Pythonic Use

Here, we’ll outline how to use fasttrackpy functions and classes either in an interactive notebook, or within your own package.

import IPython
from fasttrackpy import process_audio_file, \
    process_directory, \
    process_audio_textgrid,\
    process_corpus
from pathlib import Path

Function use

The easiest way to start using fasttrackpy directly will be by calling one of the process_* functions, which will either return a single CandidateTracks object, or a list of CandidateTracks objects.

Process an audio file

You can process an audio file, and adjust the relevant settings with process_audio().

audio_path = Path("..", "assets", "audio", "ay.wav")
IPython.display.Audio(audio_path)
candidates = process_audio_file(
    path=audio_path,
    min_max_formant=3000,
    max_max_formant=6000
    )

Inspecting the candidates object.

There are a few key attributes you can get from the candidates object, including

  • The error terms for each smooth.
  • The winning candidate
candidates.smooth_errors
array([0.22544256, 0.25078883, 0.18968704, 0.14313632, 0.13567622,
       0.11614815, 0.11945207, 0.03664588, 0.03567658, 0.05305987,
       0.06046965, 0.07819208, 0.10361329, 0.07013581, 0.05866597,
       0.0394219 , 0.02852071, 0.05098306, 0.03279   , 0.03167985])
candidates.winner
A formant track object. (4, 385)

Inspecting the candidates.winner object

The candidates.winner object has a few useful attributes to access as well, including the maximum formant.

candidates.winner.maximum_formant
5526.315789473684

Data output - Spectrograms

You can get a spectrogram plot out of either the candidates.winner or the candidates itself.

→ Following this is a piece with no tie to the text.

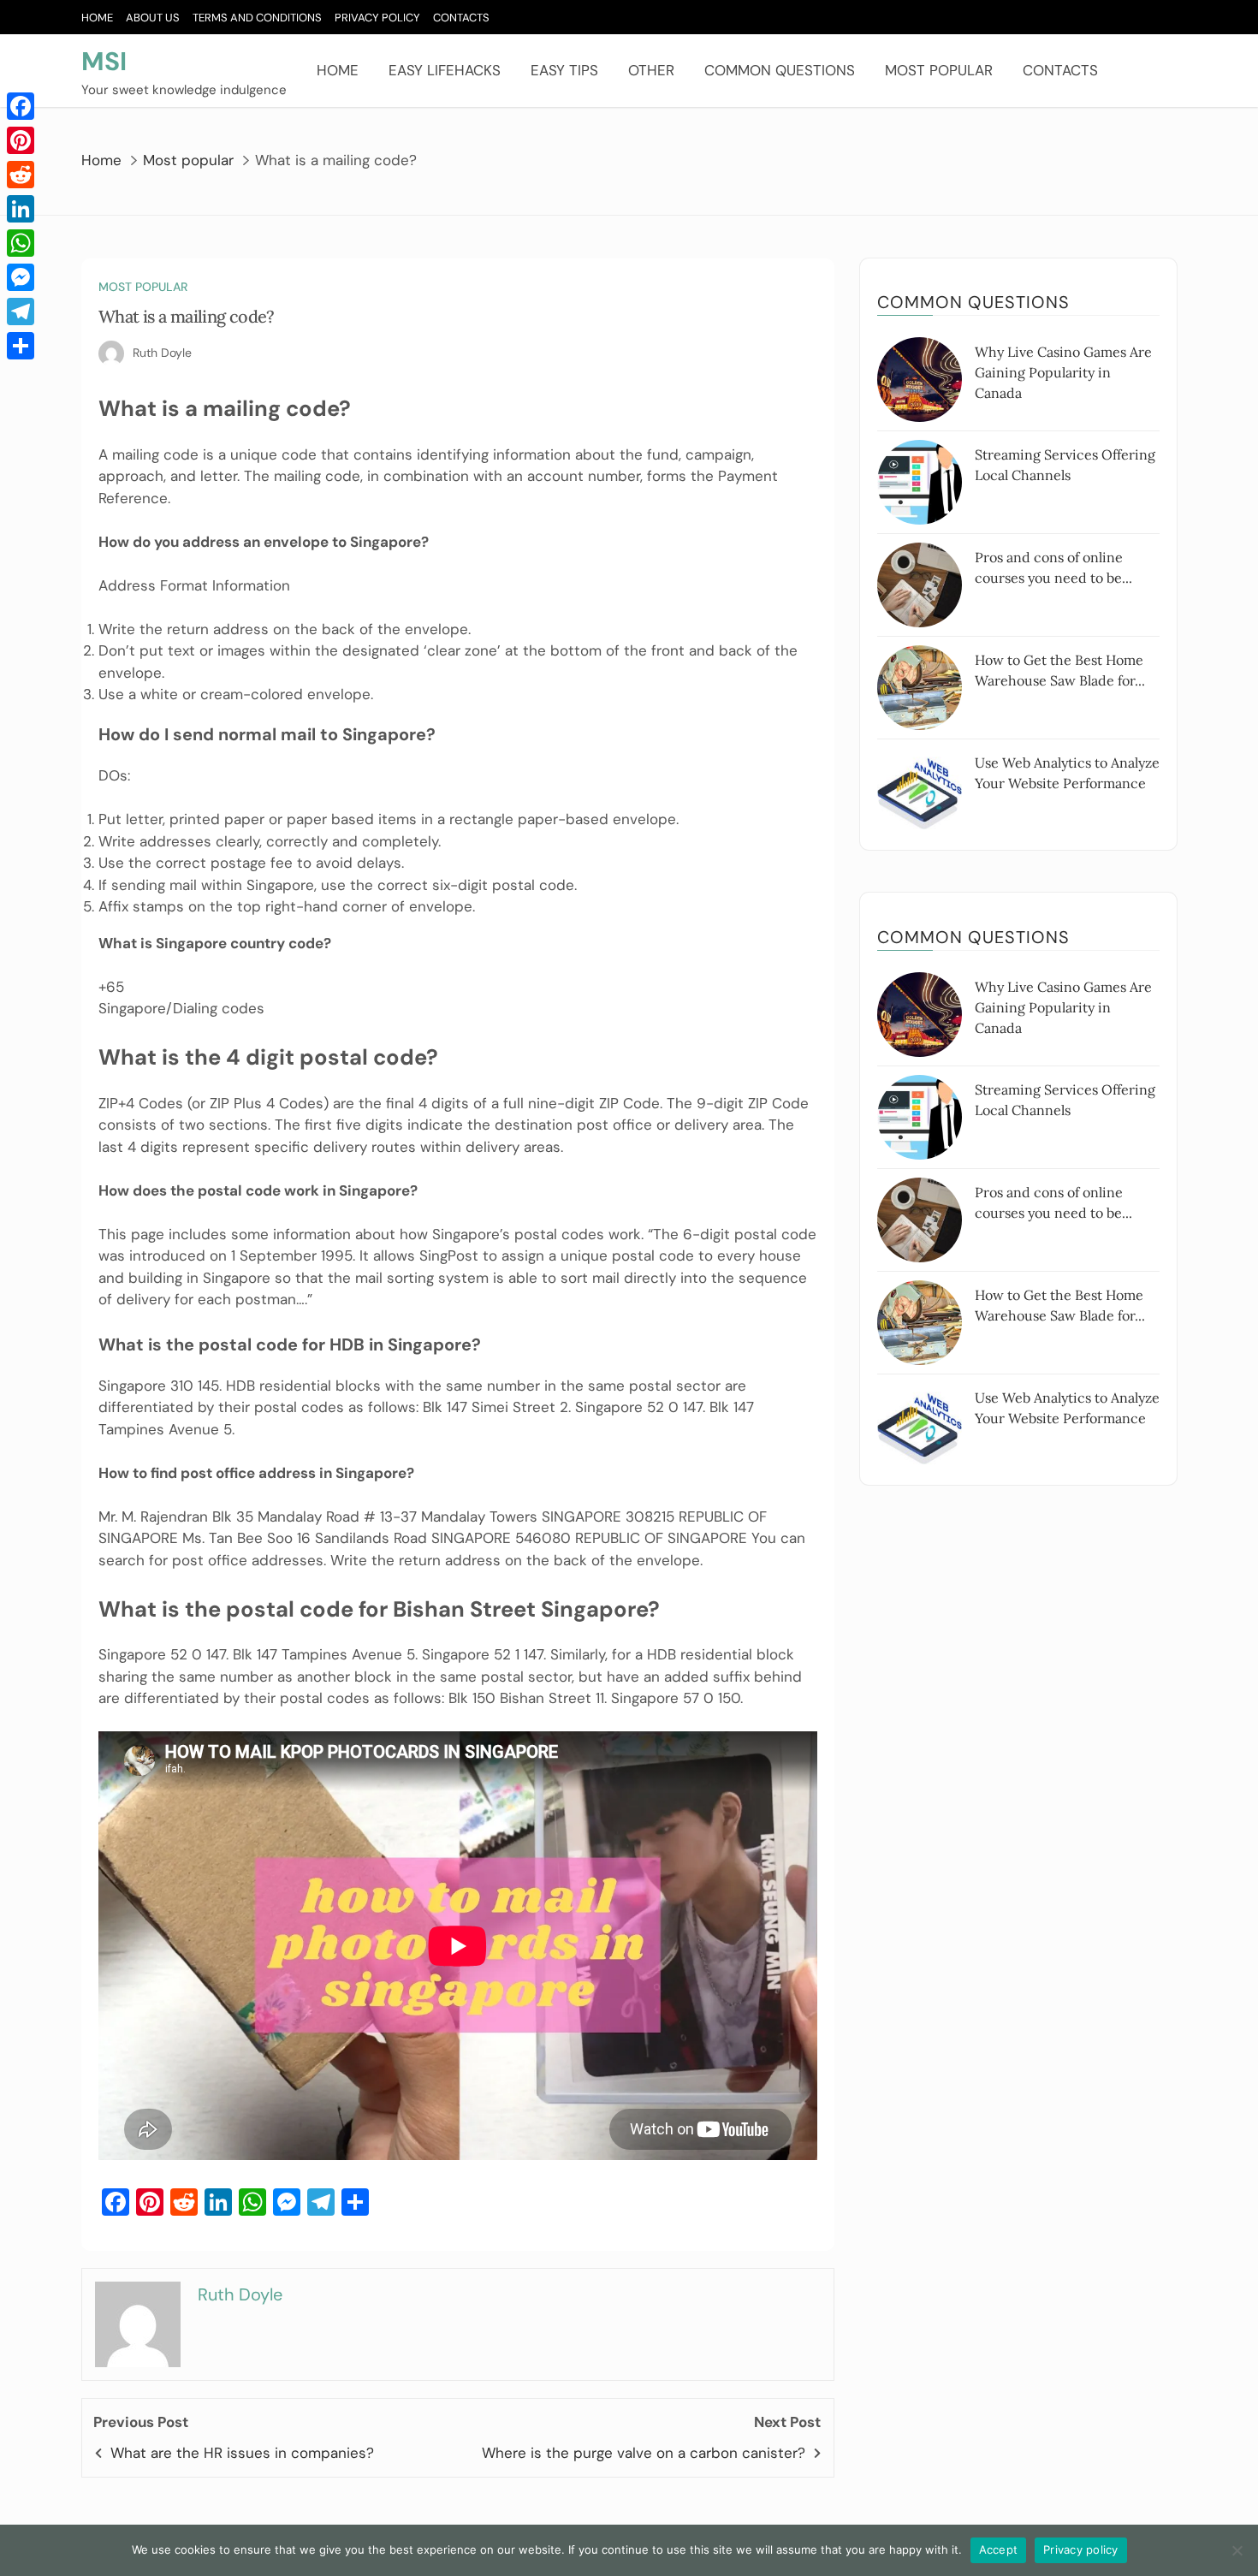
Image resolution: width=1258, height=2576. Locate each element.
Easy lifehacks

candidates.winner.spectrogram()

candidates.spectrograms()

Data Output - DataFrames

You can output the candidates to a polars dataframe.

candidates.to_df(which = "winner").head()
shape: (5, 18)
F1 F2 F3 F4 F1_s F2_s F3_s F4_s B1 B2 B3 B4 error time max_formant n_formant smooth_method file_name
f64 f64 f64 f64 f64 f64 f64 f64 f64 f64 f64 f64 f64 f64 f64 i32 str str
604.374108 1175.26731 2636.119643 2820.424313 631.116096 1196.387362 2542.421732 2978.273932 250.189519 92.942056 292.110777 797.16362 0.028521 0.025406 5526.315789 4 "dct_smooth_regression" "ay.wav"
613.663049 1183.807981 2638.781798 2764.336825 631.108164 1196.413506 2542.406271 2978.173053 250.177347 92.935681 292.228197 797.053295 0.028521 0.027406 5526.315789 4 "dct_smooth_regression" "ay.wav"
620.821348 1196.465294 2629.617697 2645.793985 631.09232 1196.465775 2542.375357 2977.971503 250.153031 92.922935 292.463006 796.832788 0.028521 0.029406 5526.315789 4 "dct_smooth_regression" "ay.wav"
627.364908 1212.220604 2490.175081 2648.947744 631.068604 1196.544133 2542.329008 2977.669702 250.116629 92.903827 292.815137 796.502384 0.028521 0.031406 5526.315789 4 "dct_smooth_regression" "ay.wav"
633.400922 1227.997019 2396.727652 2646.907343 631.037077 1196.648522 2542.267248 2977.268279 250.068224 92.878371 293.284494 796.062508 0.028521 0.033406 5526.315789 4 "dct_smooth_regression" "ay.wav"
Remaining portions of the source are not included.